Pudendal nerve MRI (male)

Case contributed by Mitchel Nash Anthony Fernando
Diagnosis almost certain

Presentation

Presenting with chronic pelvic/groin pain. No history of trauma. Clinical concern for pudendal neuralgia.

Patient Data

Age: 20 years
Gender: Male
mri

MRI shows the course of the pudendal nerve at the greater sciatic foramen, at the ischial spine, at the lesser sciatic foramen, and in Alcock's canal. The terminal branches include the inferior rectal nerve, perineal nerve, and dorsal nerve of the penis (in males). The major branch of the perineal nerve is the posterior scrotal nerve (in males). The sacrospinous ligament and sacrotuberous ligament appear normal. The sacrospinous ligament separates the greater sciatic foramen from the lesser sciatic foramen. The piriformis muscle and gluteus maximus muscle appear normal.

The unique anatomy of the pudendal nerve is noted as it exits the pelvis via the infrapiriform greater sciatic foramen but then re-enters the pelvis via the lesser sciatic foramen. The sciatic nerve exits at the greater sciatic foramen and continues laterally.

The prostate and urinary bladder appear normal.

ct

For comparison, CT from the same patient shows the course of the pudendal nerve at the greater sciatic foramen, at the ischial spine, at the lesser sciatic foramen, and in Alcock's canal.

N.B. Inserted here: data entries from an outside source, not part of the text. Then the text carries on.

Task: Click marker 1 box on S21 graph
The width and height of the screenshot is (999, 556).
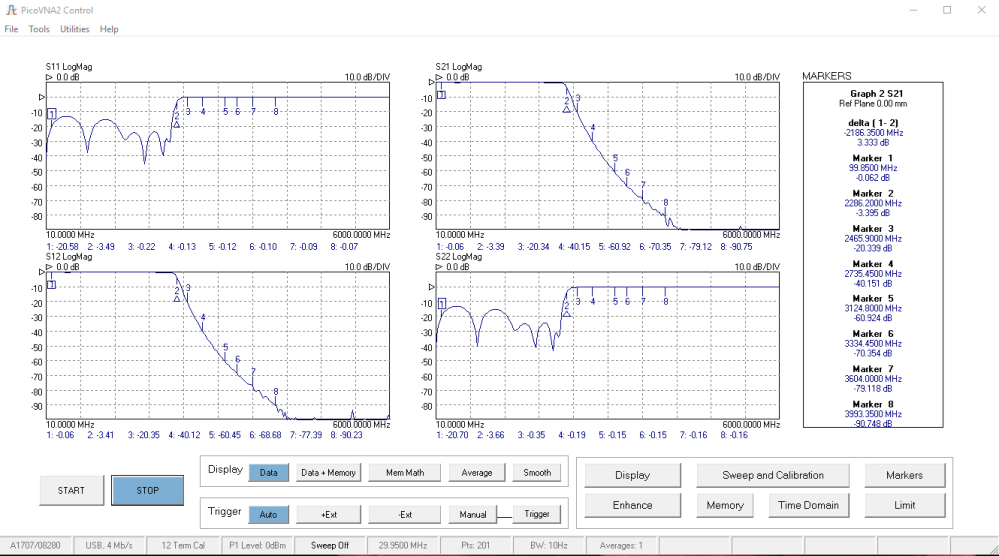Action: [441, 95]
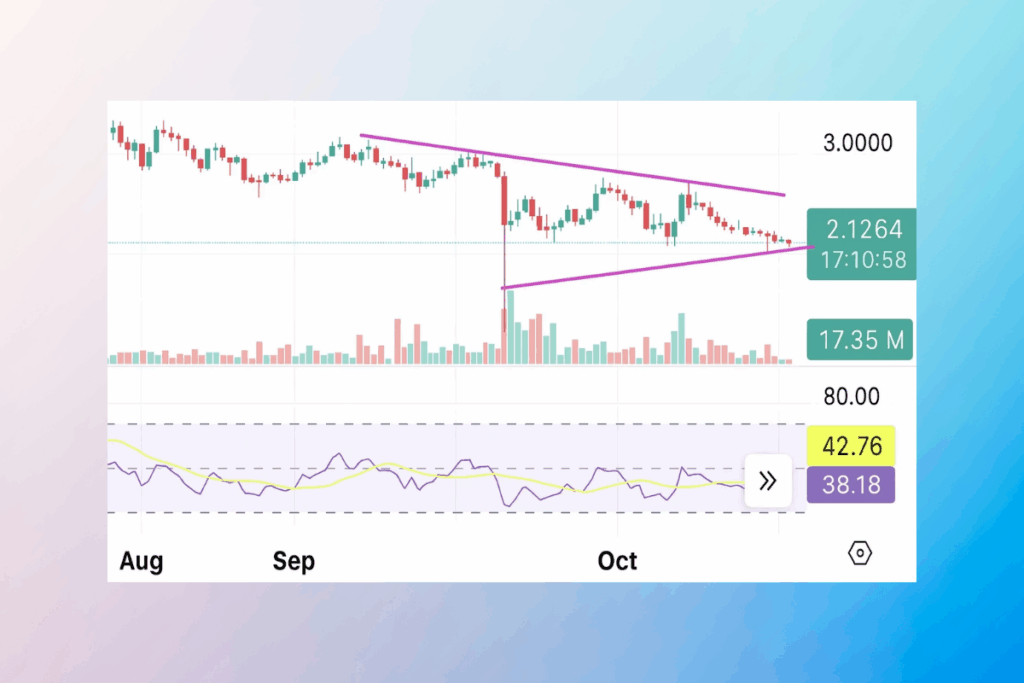Screen dimensions: 1024x683
Task: Open the chart settings hexagon icon
Action: [861, 552]
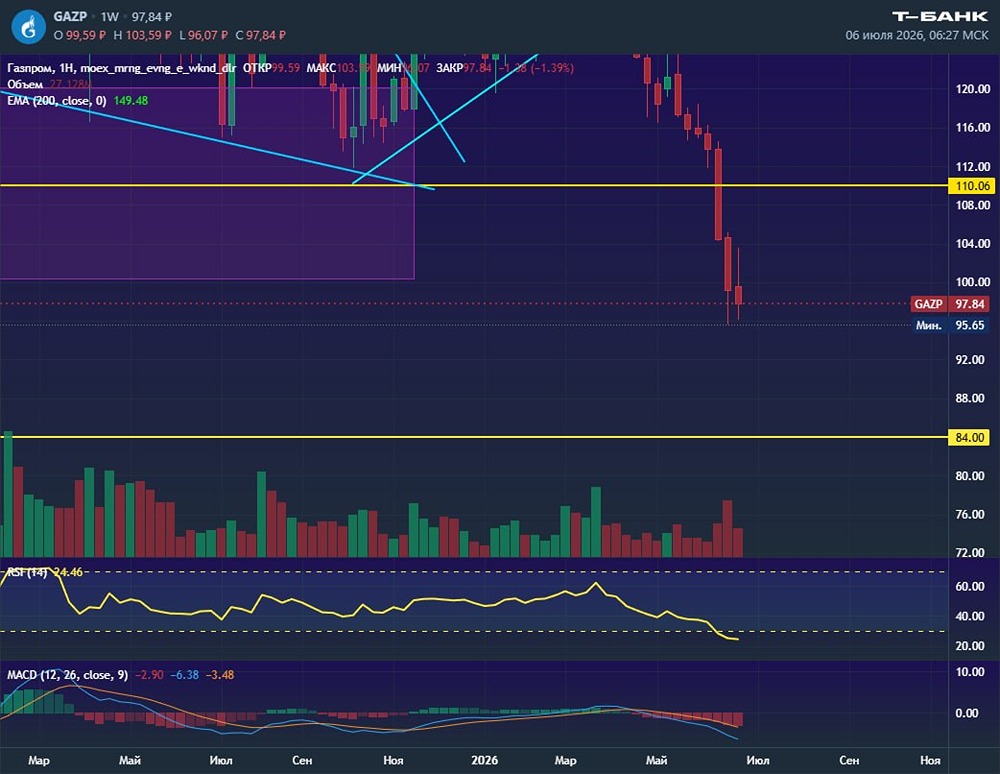
Task: Select the yellow horizontal line at 84.00
Action: pyautogui.click(x=474, y=437)
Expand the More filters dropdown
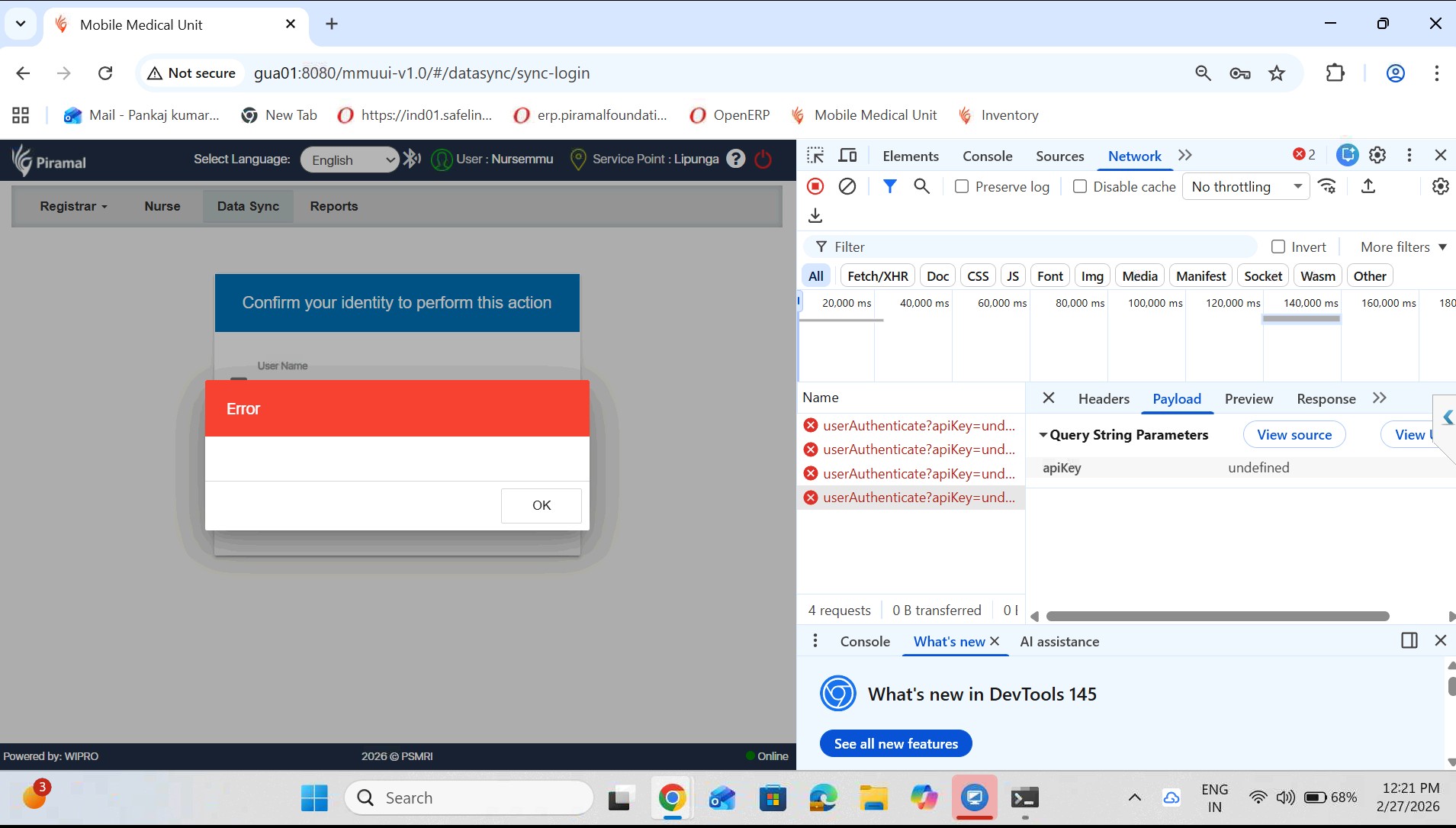Viewport: 1456px width, 828px height. tap(1403, 247)
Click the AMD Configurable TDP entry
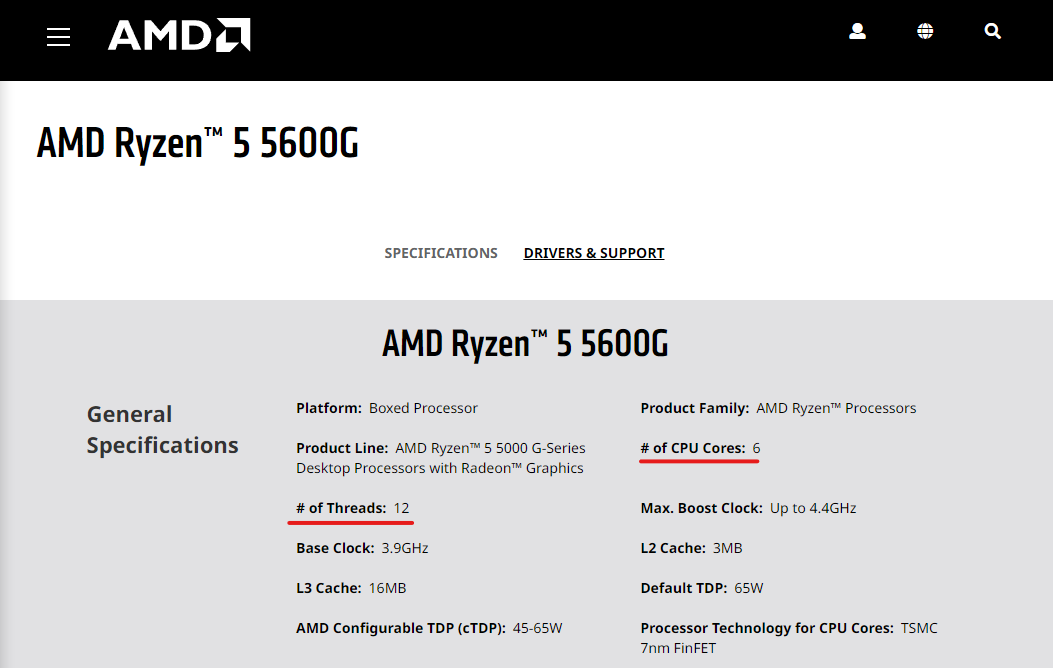This screenshot has height=668, width=1053. tap(429, 628)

There is oral contrast in the bowel. Chronic bilateral pars defects are present at L5.

Case Discussion

Pudendal neuralgia secondary to pudendal nerve entrapment is a debilitating condition that is most commonly diagnosed clinically 1. With the advancement of modern imaging technology, it is possible to visualize the pudendal nerve on MRI 2.

Thickening and hyperintensity of the affected pudendal nerve can be observed in pudendal neuralgia, especially when compared to the contralateral pudendal nerve. The Double Echo Steady State (DESS) sequence provides high resolution images for morphologic nerve assessment. It is important not to mistake adjacent vessels for abnormal nerve signal.

MRI allows for radiological correlation to patient presentation/symptoms. Whereas pudendal neuralgia has traditionally been diagnosed clinically with the Nantes criteria 3, MRI may now be used to aid in diagnosis.